CoBa、推論計算資源を動的に配分し、加重tokenを58.9%削減しながらBest-of-16に匹敵

CoBaはまず少数の回答候補を生成し、候補間の不一致度と検証スコアに応じて、追加サンプリングを行うか、より強力な検証器を有効にするかを決定する。5つの推論ベンチマークでマクロ平均正解率85.13%を達成したが、結果はオフラインの候補プールを用いたリプレイによるものであり、オンラインサービスでの実測ではない。

Reforma.imufomot · Public domain · Image source
zh-Hant

推論モデルにおけるテスト時計算には通常、思考時間を延ばす、一度により多くの回答を生成する、別のモデルに各回答を採点させる、といった数種類の固定的な手法しかない。CoBaはこの3つを単一の予算配分問題として再定式化し、ルーターが各ステップで、サンプリングの継続、軽量または強力な検証器の使用、あるいは即時停止のいずれかを選択できるようにする。

その処理ではまず、Qwen3-14B、Phi-4-reasoning、またはQwen3-8Bが2つの候補を生成し、回答の一致度とQwen3-8Bによる評価に基づいて安定性を判定する。
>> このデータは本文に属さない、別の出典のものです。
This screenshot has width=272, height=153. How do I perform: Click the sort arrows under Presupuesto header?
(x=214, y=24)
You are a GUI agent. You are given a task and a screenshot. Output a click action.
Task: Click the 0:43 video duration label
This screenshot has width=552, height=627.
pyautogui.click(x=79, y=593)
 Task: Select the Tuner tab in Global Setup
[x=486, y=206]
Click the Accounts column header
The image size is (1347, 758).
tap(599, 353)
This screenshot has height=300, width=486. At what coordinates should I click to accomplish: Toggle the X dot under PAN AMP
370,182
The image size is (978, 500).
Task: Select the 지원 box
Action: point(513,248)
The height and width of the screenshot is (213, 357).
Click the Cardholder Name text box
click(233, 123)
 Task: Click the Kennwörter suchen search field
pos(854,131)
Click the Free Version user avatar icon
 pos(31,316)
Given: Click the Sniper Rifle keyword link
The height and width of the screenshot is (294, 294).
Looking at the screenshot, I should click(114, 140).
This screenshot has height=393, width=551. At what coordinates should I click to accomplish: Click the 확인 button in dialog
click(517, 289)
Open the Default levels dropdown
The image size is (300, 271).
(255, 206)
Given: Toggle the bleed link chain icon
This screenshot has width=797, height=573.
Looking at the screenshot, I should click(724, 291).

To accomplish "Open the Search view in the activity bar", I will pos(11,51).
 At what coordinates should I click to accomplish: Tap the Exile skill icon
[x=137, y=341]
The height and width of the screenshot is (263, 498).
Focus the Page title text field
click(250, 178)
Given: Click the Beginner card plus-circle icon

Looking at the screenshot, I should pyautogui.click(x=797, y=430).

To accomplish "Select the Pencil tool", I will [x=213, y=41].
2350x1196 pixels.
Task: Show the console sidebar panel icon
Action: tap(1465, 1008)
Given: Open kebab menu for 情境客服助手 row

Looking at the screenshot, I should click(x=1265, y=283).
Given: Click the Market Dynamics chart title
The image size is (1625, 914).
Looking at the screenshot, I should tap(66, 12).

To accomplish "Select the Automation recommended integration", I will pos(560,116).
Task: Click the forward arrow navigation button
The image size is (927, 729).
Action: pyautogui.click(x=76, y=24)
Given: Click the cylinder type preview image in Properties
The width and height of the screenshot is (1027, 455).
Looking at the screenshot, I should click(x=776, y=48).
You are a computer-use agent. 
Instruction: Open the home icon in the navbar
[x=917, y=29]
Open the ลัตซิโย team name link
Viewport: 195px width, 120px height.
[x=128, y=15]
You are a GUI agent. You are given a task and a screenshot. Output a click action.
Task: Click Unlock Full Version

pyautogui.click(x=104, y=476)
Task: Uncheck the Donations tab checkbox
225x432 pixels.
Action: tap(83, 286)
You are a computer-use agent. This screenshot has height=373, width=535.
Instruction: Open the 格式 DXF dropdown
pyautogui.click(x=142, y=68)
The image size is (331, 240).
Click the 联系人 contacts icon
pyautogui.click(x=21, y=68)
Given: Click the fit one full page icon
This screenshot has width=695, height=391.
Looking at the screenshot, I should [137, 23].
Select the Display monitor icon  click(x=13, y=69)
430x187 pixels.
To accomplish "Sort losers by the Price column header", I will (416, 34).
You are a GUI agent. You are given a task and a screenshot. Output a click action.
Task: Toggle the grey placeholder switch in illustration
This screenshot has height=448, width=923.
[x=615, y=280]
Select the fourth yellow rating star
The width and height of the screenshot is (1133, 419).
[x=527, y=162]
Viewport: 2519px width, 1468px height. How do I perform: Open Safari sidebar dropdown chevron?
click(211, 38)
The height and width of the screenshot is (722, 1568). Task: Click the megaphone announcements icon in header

不確実な場合は候補を最大8つまで増やし、ランキング上位4つをQwen3-14Bによる詳細な検証にかける。最終スコアには、回答の出現頻度、軽量な判定、利用可能なプロセススコア、強力な検証の結果が統合される。また研究では、「モデルのパラメータ数(10億単位)×入出力token数」をコストとして計算し、異なるモデルが同じtoken数を処理する際の計算量の差を近似している。

MATH-500、AIME 2024/2025、AMC 2023、Reasoning Gymの難問サブセットからなる1,043問、3,129件の問題—生成器の組み合わせにおいて、CoBa-Routed-Strongはマクロ平均正解率85.13%を達成した。これはBest-of-16の多数決による85.12%とほぼ同等でありながら、加重token数を58.9%削減した。自己評価加重投票の85.20%と比べても、コストは49.1%少なかった。AIME 2024では単一サンプルの65.6%から82.2%へ向上したが、AIME 2025では依然として候補プールのoracle上限である91.36%との間に大きな差がある。これは、一部の誤りがルーティングの選択ミスではなく、正解自体がそもそも生成されていないことに起因することを示している。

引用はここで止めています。